▶ **What to do**:
Nothing should be left out when you copy the entries below.

[Stored data entries]
·····
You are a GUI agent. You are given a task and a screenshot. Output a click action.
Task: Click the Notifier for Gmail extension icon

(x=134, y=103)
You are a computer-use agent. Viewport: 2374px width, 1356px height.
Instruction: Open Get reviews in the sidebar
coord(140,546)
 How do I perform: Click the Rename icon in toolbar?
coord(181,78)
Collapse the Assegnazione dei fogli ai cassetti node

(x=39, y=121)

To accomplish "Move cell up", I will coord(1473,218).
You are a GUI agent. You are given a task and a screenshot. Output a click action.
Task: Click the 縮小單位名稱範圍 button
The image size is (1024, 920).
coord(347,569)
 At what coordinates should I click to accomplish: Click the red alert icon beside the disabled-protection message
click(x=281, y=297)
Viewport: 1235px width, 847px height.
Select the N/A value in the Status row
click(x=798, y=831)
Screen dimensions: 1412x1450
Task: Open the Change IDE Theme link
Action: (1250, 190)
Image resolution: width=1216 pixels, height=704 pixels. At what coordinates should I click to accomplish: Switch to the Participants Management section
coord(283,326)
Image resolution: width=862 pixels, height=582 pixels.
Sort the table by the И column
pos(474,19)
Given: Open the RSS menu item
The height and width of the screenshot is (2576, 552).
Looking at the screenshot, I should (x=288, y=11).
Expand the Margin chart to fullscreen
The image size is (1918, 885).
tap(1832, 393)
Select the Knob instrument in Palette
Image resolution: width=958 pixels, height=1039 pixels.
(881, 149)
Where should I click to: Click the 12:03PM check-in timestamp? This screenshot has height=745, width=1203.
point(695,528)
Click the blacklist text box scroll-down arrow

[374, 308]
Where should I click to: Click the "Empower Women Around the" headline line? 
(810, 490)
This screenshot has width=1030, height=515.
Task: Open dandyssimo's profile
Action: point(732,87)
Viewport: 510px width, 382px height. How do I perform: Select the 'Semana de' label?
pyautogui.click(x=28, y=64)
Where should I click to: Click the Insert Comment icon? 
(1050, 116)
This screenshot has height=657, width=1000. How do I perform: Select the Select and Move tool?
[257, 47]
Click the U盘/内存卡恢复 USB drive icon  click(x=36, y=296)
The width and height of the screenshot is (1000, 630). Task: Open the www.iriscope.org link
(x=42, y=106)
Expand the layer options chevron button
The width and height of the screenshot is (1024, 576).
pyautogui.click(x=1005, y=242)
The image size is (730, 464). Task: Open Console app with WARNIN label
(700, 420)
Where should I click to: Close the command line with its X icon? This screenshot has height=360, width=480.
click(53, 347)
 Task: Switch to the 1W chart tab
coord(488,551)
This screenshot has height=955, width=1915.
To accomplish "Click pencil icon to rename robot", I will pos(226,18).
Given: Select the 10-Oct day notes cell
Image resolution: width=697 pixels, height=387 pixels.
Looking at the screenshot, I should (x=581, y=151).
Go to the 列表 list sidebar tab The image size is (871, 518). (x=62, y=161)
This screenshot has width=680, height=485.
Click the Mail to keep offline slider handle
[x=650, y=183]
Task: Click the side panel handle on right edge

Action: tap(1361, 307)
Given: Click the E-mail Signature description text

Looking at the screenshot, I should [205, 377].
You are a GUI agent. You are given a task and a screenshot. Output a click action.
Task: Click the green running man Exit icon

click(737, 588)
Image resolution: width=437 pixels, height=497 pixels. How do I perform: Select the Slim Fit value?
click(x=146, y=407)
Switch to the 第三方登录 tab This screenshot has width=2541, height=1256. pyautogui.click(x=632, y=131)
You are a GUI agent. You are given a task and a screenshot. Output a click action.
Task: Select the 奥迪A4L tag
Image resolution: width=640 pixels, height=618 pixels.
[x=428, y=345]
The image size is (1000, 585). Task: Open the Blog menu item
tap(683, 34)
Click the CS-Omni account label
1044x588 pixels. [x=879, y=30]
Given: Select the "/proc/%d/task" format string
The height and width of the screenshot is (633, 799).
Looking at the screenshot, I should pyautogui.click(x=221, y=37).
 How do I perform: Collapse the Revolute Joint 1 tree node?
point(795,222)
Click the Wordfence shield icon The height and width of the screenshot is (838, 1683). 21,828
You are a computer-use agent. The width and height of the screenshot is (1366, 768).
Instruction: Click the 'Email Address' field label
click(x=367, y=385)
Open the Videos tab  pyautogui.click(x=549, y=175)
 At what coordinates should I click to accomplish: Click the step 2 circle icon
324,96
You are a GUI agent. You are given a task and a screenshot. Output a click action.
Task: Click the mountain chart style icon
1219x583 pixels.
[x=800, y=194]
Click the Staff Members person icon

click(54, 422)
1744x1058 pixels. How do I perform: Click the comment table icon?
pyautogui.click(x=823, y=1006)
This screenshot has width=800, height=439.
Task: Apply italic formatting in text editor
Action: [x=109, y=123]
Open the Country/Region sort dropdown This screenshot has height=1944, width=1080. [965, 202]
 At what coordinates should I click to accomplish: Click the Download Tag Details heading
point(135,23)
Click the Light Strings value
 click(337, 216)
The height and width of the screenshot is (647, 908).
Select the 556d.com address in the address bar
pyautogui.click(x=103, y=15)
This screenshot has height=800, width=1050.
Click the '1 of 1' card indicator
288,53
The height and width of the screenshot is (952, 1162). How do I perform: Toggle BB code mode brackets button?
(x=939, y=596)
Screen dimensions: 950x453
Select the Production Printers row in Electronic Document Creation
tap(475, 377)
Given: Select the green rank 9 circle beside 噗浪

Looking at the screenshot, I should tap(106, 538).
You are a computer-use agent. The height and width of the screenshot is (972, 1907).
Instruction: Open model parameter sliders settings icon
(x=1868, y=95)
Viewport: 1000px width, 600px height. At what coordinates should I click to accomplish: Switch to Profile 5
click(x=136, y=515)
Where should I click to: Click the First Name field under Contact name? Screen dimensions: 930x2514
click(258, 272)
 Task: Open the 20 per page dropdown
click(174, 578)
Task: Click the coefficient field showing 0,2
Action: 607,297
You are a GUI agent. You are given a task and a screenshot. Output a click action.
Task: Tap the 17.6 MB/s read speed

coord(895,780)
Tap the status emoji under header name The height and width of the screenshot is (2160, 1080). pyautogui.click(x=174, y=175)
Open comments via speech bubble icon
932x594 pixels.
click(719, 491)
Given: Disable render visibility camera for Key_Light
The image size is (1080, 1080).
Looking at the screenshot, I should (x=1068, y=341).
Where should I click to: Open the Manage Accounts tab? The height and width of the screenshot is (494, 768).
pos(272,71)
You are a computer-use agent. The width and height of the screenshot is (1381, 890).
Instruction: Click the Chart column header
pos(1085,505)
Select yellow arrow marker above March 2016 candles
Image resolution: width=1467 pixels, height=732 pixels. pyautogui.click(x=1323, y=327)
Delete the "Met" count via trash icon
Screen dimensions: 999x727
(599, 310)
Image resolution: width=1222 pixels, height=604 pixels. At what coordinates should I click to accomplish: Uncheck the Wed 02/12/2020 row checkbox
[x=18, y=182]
·····
▶ **Final answer**:
You are a GUI agent. You are given a task and a screenshot. Output a click action.
Task: Click the Notifier for Gmail extension icon

(x=134, y=103)
You are a computer-use agent. Viewport: 2374px width, 1356px height.
Instruction: Open Get reviews in the sidebar
coord(140,546)
 How do I perform: Click the Rename icon in toolbar?
coord(181,78)
Collapse the Assegnazione dei fogli ai cassetti node

(x=39, y=121)

To accomplish "Move cell up", I will coord(1473,218).
You are a GUI agent. You are given a task and a screenshot. Output a click action.
Task: Click the 縮小單位名稱範圍 button
The image size is (1024, 920).
coord(347,569)
 At what coordinates should I click to accomplish: Click the red alert icon beside the disabled-protection message
click(x=281, y=297)
Viewport: 1235px width, 847px height.
Select the N/A value in the Status row
click(x=798, y=831)
Screen dimensions: 1412x1450
Task: Open the Change IDE Theme link
Action: (1250, 190)
Image resolution: width=1216 pixels, height=704 pixels. At what coordinates should I click to accomplish: Switch to the Participants Management section
coord(283,326)
Image resolution: width=862 pixels, height=582 pixels.
Sort the table by the И column
pos(474,19)
Given: Open the RSS menu item
The height and width of the screenshot is (2576, 552).
Looking at the screenshot, I should (x=288, y=11).
Expand the Margin chart to fullscreen
The image size is (1918, 885).
tap(1832, 393)
Select the Knob instrument in Palette
Image resolution: width=958 pixels, height=1039 pixels.
(881, 149)
Where should I click to: Click the 12:03PM check-in timestamp? This screenshot has height=745, width=1203.
point(695,528)
Click the blacklist text box scroll-down arrow

[374, 308]
Where should I click to: Click the "Empower Women Around the" headline line? 
(810, 490)
This screenshot has width=1030, height=515.
Task: Open dandyssimo's profile
Action: point(732,87)
Viewport: 510px width, 382px height. How do I perform: Select the 'Semana de' label?
pyautogui.click(x=28, y=64)
Where should I click to: Click the Insert Comment icon? 
(1050, 116)
This screenshot has height=657, width=1000. How do I perform: Select the Select and Move tool?
[257, 47]
Click the U盘/内存卡恢复 USB drive icon  click(x=36, y=296)
The width and height of the screenshot is (1000, 630). Task: Open the www.iriscope.org link
(x=42, y=106)
Expand the layer options chevron button
The width and height of the screenshot is (1024, 576).
pyautogui.click(x=1005, y=242)
The image size is (730, 464). Task: Open Console app with WARNIN label
(700, 420)
Where should I click to: Close the command line with its X icon? This screenshot has height=360, width=480.
click(53, 347)
 Task: Switch to the 1W chart tab
coord(488,551)
This screenshot has height=955, width=1915.
To accomplish "Click pencil icon to rename robot", I will pos(226,18).
Given: Select the 10-Oct day notes cell
Image resolution: width=697 pixels, height=387 pixels.
Looking at the screenshot, I should (x=581, y=151).
Go to the 列表 list sidebar tab The image size is (871, 518). (x=62, y=161)
This screenshot has width=680, height=485.
Click the Mail to keep offline slider handle
[x=650, y=183]
Task: Click the side panel handle on right edge

Action: tap(1361, 307)
Given: Click the E-mail Signature description text

Looking at the screenshot, I should [205, 377].
You are a GUI agent. You are given a task and a screenshot. Output a click action.
Task: Click the green running man Exit icon

click(737, 588)
Image resolution: width=437 pixels, height=497 pixels. How do I perform: Select the Slim Fit value?
click(x=146, y=407)
Switch to the 第三方登录 tab This screenshot has width=2541, height=1256. pyautogui.click(x=632, y=131)
You are a GUI agent. You are given a task and a screenshot. Output a click action.
Task: Select the 奥迪A4L tag
Image resolution: width=640 pixels, height=618 pixels.
[x=428, y=345]
The image size is (1000, 585). Task: Open the Blog menu item
tap(683, 34)
Click the CS-Omni account label
1044x588 pixels. [x=879, y=30]
Given: Select the "/proc/%d/task" format string
The height and width of the screenshot is (633, 799).
Looking at the screenshot, I should pyautogui.click(x=221, y=37).
 How do I perform: Collapse the Revolute Joint 1 tree node?
point(795,222)
Click the Wordfence shield icon The height and width of the screenshot is (838, 1683). 21,828
You are a computer-use agent. The width and height of the screenshot is (1366, 768).
Instruction: Click the 'Email Address' field label
click(x=367, y=385)
Open the Videos tab  pyautogui.click(x=549, y=175)
 At what coordinates should I click to accomplish: Click the step 2 circle icon
324,96
You are a GUI agent. You are given a task and a screenshot. Output a click action.
Task: Click the mountain chart style icon
1219x583 pixels.
[x=800, y=194]
Click the Staff Members person icon

click(54, 422)
1744x1058 pixels. How do I perform: Click the comment table icon?
pyautogui.click(x=823, y=1006)
This screenshot has width=800, height=439.
Task: Apply italic formatting in text editor
Action: [x=109, y=123]
Open the Country/Region sort dropdown This screenshot has height=1944, width=1080. [965, 202]
 At what coordinates should I click to accomplish: Click the Download Tag Details heading
point(135,23)
Click the Light Strings value
 click(337, 216)
The height and width of the screenshot is (647, 908).
Select the 556d.com address in the address bar
pyautogui.click(x=103, y=15)
This screenshot has height=800, width=1050.
Click the '1 of 1' card indicator
288,53
The height and width of the screenshot is (952, 1162). How do I perform: Toggle BB code mode brackets button?
(x=939, y=596)
Screen dimensions: 950x453
Select the Production Printers row in Electronic Document Creation
tap(475, 377)
Given: Select the green rank 9 circle beside 噗浪

Looking at the screenshot, I should tap(106, 538).
You are a computer-use agent. The height and width of the screenshot is (972, 1907).
Instruction: Open model parameter sliders settings icon
(x=1868, y=95)
Viewport: 1000px width, 600px height. At what coordinates should I click to accomplish: Switch to Profile 5
click(x=136, y=515)
Where should I click to: Click the First Name field under Contact name? Screen dimensions: 930x2514
click(258, 272)
 Task: Open the 20 per page dropdown
click(174, 578)
Task: Click the coefficient field showing 0,2
Action: 607,297
You are a GUI agent. You are given a task and a screenshot. Output a click action.
Task: Tap the 17.6 MB/s read speed

coord(895,780)
Tap the status emoji under header name The height and width of the screenshot is (2160, 1080). pyautogui.click(x=174, y=175)
Open comments via speech bubble icon
932x594 pixels.
click(719, 491)
Given: Disable render visibility camera for Key_Light
The image size is (1080, 1080).
Looking at the screenshot, I should (x=1068, y=341).
Where should I click to: Open the Manage Accounts tab? The height and width of the screenshot is (494, 768).
pos(272,71)
You are a computer-use agent. The width and height of the screenshot is (1381, 890).
Instruction: Click the Chart column header
pos(1085,505)
Select yellow arrow marker above March 2016 candles
Image resolution: width=1467 pixels, height=732 pixels. pyautogui.click(x=1323, y=327)
Delete the "Met" count via trash icon
Screen dimensions: 999x727
(599, 310)
Image resolution: width=1222 pixels, height=604 pixels. At what coordinates should I click to accomplish: Uncheck the Wed 02/12/2020 row checkbox
[x=18, y=182]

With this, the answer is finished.